## [問題 1]
投手とデータについての文章によると、堀田賢慎投手が右肘のトミー・ジョン手術を受けたのはいつですか。
## [問題 2]
投手とデータについての文章を、最後の文のあとから書き続けてください。

## [元の文章]
=======

そうして自分に合ったフォームが作り上げられれば、自然とデータの数字も上がってくる。そこから更に高みを目指すとき、大谷やダルビッシュのように自分の感覚と数字を1球ごとに照らし合わせながら、スキルアップの道標にしていく。それがデータを活用するということなのである。
巨人の若手でプロ4年目の堀田賢慎投手は1年目の20年4月に右肘のトミー・ジョン手術を受けた。そこからリハビリを経て、21年8月に実戦復帰すると、すぐさま自己最速の155kmをマークして注目を集め、3年目の昨シーズンはローテーション入りを期待されもした。しかし一軍では結果を残せずファーム落ち。何より心配なのは昨年のキャンプで投げていたあれだけのパワーボールが、開幕後に球速140km台まで落ちてしまっていたことだった。

=======

## [データ欄]
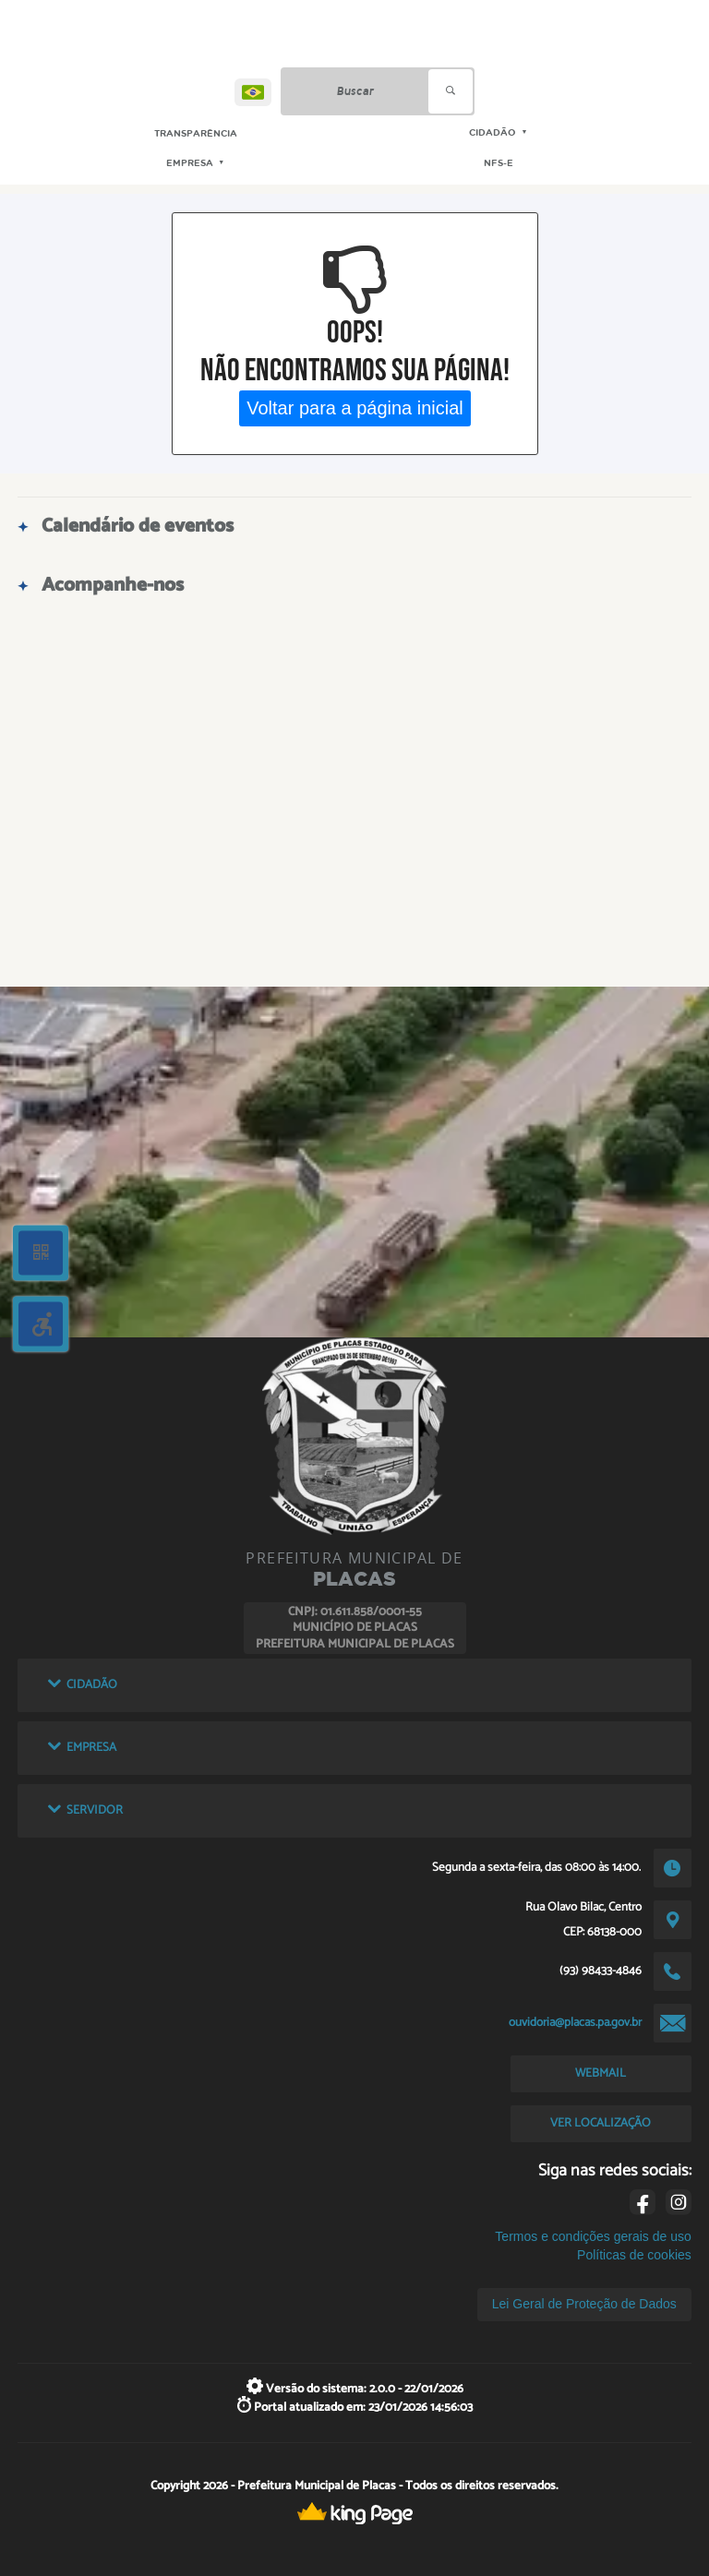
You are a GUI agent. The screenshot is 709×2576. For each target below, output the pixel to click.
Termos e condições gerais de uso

=======

## [解答例 1]
プロ1年目の20年4月です。

## [解答例 2]
「堀田を見て感じたのは、体重移動が少なくて右手がマッチングしていないことでした」
「力を溜める」ことの誤解
久保コーチは語る。
「本人に聞いたら、軸足に力を溜めて、そこで回すことを意識している、と。でもそれってプレート側で投げることになるんじゃないか、という話をしました。もっとホーム側でボールを放して18.44mという打者との距離を短く使わないと損じゃない? バッターにタイミングを与えてしまうんじゃないの? まずそういう考え方を話しました」
多くの投手がパワーを溜める、ということを勘違いしていると久保コーチは指摘する。堀田だけではない。5年目の右腕・直江大輔投手も、そんな勘違いから迷宮にはまってしまった1人だった。
「直江の場合も左足が上がってホーム側に体重移動しようとするときに、パワーを溜めようとして逆に右足でブレーキをかけていた。野球の言葉ですごく難しくて、選手を迷わせてしまうのが、『溜めろ』、『残せ』、『開くな』なんですね。投手の場合は投球の過程で『溜めろ』というと、足を上げて動かないのが溜めだと思ってしまう。そこから軸足の膝を曲げて、重心を落として動きに入るから、今度は手も遅れるし、左肩も開いてしまう」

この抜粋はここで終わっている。